"""

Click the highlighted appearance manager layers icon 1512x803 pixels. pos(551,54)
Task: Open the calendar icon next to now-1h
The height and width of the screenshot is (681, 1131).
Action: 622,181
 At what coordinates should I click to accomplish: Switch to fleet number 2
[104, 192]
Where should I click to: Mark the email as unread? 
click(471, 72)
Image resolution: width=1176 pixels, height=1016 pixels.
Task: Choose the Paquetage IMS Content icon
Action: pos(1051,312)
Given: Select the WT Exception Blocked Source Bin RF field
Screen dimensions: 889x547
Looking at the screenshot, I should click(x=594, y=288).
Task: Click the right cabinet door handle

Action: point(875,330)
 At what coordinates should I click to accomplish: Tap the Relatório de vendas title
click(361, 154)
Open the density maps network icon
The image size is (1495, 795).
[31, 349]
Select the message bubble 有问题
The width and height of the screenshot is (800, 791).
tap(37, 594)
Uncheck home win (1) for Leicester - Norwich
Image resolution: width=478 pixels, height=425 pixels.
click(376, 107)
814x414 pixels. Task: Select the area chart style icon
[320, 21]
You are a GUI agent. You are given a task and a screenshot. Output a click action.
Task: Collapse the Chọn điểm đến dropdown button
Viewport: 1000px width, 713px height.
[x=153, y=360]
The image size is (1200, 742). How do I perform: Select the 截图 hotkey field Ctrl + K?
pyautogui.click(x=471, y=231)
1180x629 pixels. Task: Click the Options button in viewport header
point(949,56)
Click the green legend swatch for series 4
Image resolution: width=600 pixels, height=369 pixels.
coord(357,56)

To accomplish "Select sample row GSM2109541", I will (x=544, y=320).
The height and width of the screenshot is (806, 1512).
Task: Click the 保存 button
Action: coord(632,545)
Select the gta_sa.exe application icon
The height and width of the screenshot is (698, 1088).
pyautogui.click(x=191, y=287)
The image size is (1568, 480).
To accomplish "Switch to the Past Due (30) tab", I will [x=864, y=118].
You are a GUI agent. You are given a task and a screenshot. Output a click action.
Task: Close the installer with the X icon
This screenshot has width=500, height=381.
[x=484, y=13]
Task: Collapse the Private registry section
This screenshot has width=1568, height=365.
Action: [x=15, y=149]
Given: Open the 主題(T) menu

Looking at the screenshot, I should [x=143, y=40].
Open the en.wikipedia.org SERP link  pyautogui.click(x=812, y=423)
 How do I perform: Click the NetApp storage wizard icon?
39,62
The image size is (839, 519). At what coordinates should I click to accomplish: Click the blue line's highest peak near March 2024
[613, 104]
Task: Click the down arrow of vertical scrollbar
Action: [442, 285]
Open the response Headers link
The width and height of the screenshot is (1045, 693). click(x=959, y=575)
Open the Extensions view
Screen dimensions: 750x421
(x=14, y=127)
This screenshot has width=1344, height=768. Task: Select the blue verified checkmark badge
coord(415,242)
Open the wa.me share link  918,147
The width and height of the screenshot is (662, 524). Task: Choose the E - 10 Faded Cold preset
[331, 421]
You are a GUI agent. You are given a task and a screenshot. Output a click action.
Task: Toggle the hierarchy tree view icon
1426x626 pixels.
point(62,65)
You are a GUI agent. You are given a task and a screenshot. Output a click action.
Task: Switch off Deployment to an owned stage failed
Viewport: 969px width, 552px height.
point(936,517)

"""

A single number is expected: how many lines of the data hold the string "Collapse".

## Task result
2